# TASK STATEMENT
All of the data, from the first line to the last, should be reproduced without alteration.

# EXTRACTED MATERIAL
-*-*-

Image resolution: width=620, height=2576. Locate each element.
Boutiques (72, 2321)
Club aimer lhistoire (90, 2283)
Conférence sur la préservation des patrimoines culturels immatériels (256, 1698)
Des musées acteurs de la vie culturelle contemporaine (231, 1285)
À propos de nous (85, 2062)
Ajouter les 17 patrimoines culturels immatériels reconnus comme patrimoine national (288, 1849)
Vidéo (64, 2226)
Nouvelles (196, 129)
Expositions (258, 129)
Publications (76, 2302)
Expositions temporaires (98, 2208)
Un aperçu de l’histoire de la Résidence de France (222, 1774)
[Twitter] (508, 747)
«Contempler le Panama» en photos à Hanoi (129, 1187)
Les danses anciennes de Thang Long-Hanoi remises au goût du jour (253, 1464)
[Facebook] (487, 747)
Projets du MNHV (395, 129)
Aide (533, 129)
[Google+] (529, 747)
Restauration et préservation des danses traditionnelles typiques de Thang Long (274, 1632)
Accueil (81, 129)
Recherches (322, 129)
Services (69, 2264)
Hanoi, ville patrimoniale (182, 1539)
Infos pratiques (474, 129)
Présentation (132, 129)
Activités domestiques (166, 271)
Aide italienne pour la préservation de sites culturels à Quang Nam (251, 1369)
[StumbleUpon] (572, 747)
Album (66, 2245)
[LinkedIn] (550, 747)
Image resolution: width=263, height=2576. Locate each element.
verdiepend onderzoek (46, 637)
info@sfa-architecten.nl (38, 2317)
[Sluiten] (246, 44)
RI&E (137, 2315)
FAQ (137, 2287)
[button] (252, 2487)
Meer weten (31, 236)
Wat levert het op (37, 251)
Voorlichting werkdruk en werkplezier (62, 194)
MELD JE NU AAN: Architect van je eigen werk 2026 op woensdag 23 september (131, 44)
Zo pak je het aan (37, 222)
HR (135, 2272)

-*-*-

# RESULT FOR THIS EXERCISE
Image resolution: width=620, height=2576. Locate each element.
Boutiques (72, 2321)
Club aimer lhistoire (90, 2283)
Conférence sur la préservation des patrimoines culturels immatériels (256, 1698)
Des musées acteurs de la vie culturelle contemporaine (231, 1285)
À propos de nous (85, 2062)
Ajouter les 17 patrimoines culturels immatériels reconnus comme patrimoine national (288, 1849)
Vidéo (64, 2226)
Nouvelles (196, 129)
Expositions (258, 129)
Publications (76, 2302)
Expositions temporaires (98, 2208)
Un aperçu de l’histoire de la Résidence de France (222, 1774)
[Twitter] (508, 747)
«Contempler le Panama» en photos à Hanoi (129, 1187)
Les danses anciennes de Thang Long-Hanoi remises au goût du jour (253, 1464)
[Facebook] (487, 747)
Projets du MNHV (395, 129)
Aide (533, 129)
[Google+] (529, 747)
Restauration et préservation des danses traditionnelles typiques de Thang Long (274, 1632)
Accueil (81, 129)
Recherches (322, 129)
Services (69, 2264)
Hanoi, ville patrimoniale (182, 1539)
Infos pratiques (474, 129)
Présentation (132, 129)
Activités domestiques (166, 271)
Aide italienne pour la préservation de sites culturels à Quang Nam (251, 1369)
[StumbleUpon] (572, 747)
Album (66, 2245)
[LinkedIn] (550, 747)
Image resolution: width=263, height=2576. Locate each element.
verdiepend onderzoek (46, 637)
info@sfa-architecten.nl (38, 2317)
[Sluiten] (246, 44)
RI&E (137, 2315)
FAQ (137, 2287)
[button] (252, 2487)
Meer weten (31, 236)
Wat levert het op (37, 251)
Voorlichting werkdruk en werkplezier (62, 194)
MELD JE NU AAN: Architect van je eigen werk 2026 op woensdag 23 september (131, 44)
Zo pak je het aan (37, 222)
HR (135, 2272)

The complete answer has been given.